Evidence showed that N6-methyladenosine (m6A) modification plays a pivotal role in influencing RNA fate and is strongly associated with cell growth and developmental processes in many species. However, no information regarding m6A modification in Eimeria tenella is currently available. In the present study, we surveyed the transcriptome-wide prevalence of m6A in sporulated oocysts and unsporulated oocysts of E. tenella. Methylated RNA immunoprecipitation sequencing (MeRIP-seq) analysis showed that m6A modification was most abundant in the coding sequences, followed by stop codon. There were 3,903 hypermethylated and 3,178 hypomethylated mRNAs in sporulated oocysts compared with unsporulated oocysts. Further joint analysis suggested that m6A modification of the majority of genes was positively correlated with mRNA expression.

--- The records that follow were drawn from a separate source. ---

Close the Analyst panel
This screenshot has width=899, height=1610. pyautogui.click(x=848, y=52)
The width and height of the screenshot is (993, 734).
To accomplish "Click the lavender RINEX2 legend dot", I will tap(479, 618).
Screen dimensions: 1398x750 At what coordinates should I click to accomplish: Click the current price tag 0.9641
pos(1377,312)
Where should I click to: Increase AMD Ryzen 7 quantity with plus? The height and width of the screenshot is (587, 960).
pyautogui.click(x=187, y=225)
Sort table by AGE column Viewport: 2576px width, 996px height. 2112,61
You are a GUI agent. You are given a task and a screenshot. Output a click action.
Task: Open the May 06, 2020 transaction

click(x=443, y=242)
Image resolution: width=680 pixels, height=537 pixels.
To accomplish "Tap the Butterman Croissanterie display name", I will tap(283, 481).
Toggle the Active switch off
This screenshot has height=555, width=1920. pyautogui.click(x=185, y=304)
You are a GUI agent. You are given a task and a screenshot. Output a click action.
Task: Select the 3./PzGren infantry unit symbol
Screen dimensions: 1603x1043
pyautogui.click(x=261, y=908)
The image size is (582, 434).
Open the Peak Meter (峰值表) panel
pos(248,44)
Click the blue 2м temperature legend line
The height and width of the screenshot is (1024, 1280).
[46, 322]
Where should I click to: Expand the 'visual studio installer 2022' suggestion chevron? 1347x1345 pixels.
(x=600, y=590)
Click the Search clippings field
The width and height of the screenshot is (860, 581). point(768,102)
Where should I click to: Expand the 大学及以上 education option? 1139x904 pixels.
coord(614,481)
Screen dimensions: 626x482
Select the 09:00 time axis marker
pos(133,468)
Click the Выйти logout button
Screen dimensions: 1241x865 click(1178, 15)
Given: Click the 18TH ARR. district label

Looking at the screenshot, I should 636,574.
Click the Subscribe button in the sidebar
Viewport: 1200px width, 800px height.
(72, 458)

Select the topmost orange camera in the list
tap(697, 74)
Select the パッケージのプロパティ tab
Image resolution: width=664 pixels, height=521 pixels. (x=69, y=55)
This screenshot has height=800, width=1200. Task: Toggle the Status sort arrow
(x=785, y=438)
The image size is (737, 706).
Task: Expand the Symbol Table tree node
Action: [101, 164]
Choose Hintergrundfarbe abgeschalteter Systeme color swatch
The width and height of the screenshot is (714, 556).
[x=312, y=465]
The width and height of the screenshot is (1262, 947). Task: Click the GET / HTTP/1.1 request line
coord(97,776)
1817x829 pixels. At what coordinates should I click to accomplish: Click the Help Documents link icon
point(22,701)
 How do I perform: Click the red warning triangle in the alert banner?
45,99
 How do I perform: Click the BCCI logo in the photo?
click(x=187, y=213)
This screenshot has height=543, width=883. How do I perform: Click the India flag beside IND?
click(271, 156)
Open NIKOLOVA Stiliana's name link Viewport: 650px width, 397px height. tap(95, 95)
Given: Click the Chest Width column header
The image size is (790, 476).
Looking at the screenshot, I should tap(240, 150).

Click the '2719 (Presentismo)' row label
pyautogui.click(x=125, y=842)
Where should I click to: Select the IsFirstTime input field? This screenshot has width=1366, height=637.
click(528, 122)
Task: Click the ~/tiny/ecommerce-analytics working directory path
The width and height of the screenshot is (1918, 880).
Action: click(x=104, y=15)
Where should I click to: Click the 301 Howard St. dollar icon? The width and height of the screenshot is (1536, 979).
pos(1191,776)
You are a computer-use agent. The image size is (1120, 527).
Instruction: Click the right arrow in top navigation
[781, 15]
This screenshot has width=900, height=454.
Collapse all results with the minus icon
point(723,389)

The mRNA relative expression and m6A level of the selected genes were confirmed by quantitative reverse transcription PCR (RT-qPCR) and MeRIP-qPCR. GO and KEGG analysis indicated that differentially m6A methylated genes (DMMGs) with significant differences in mRNA expression were closely related to processes such as regulation of gene expression, epigenetic, microtubule, autophagy-other and TOR signaling. Moreover, a total of 96 DMMGs without significant differences in mRNA expression showed significant differences at protein level. GO and pathway enrichment analysis of the 96 genes showed that RNA methylation may be involved in cell biosynthesis and metabolism of E. tenella. We firstly present a map of RNA m6A modification in E. tenella, which provides significant insights into developmental biology of E. tenella.